Latent Heat - Usage

Usage

Two of the more common forms of latent heat (or enthalpies or energies) encountered are latent heat of fusion (melting or freezing) and latent heat of vaporization (boiling or condensing). These names describe the direction of energy flow when changing from one phase to the next: from solid to liquid, and to gas.

In both cases the change is endothermic, meaning that the system absorbs energy on going from solid to liquid to gas. The change is exothermic (the process releases energy) for the opposite direction. For example, in the atmosphere, when a molecule of water evaporates from the surface of any body of water, energy is transported by the water molecule into a lower temperature air parcel that contains less water vapour than its surroundings. Because energy is needed to overcome the molecular forces of attraction between water particles, the process of transition from a parcel of water to a parcel of vapor requires the input of energy causing a drop in temperature in its surroundings. If the water vapor condenses back to a liquid or solid phase onto a surface, the latent energy absorbed during evaporation is released as sensible heat onto the surface. The large value of the enthalpy of condensation of water vapour is the reason that steam is a far more effective heating medium than boiling water, and is more hazardous.

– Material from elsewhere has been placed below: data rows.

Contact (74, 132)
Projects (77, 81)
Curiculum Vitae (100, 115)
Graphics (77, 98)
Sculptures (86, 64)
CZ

The terms sensible heat and latent heat are not special forms of energy; instead they characterize the same form of energy, heat, in terms of their effect on a material or a thermodynamic system. Heat is thermal energy in the process of transfer between a system and its surroundings or between two systems with a different temperature.

Both sensible and latent heats are observed in many processes while transporting energy in nature. Latent heat is associated with the phase changes of atmospheric water vapour, mostly vaporization and condensation, whereas sensible heat is energy transferred that affects the temperature of the atmosphere.

The original usage of the term, as introduced by Black, was applied to systems that were intentionally held at constant temperature. Such usage referred to latent heat of expansion and several other related latent heats. These latent heats are defined independently of the conceptual framework of thermodynamics.

When a body is heated at constant temperature by thermal radiation in a microwave field for example, it may expand by an amount described by its latent heat with respect to volume or latent heat of expansion, or increase its pressure by an amount described by its latent heat with respect to pressure.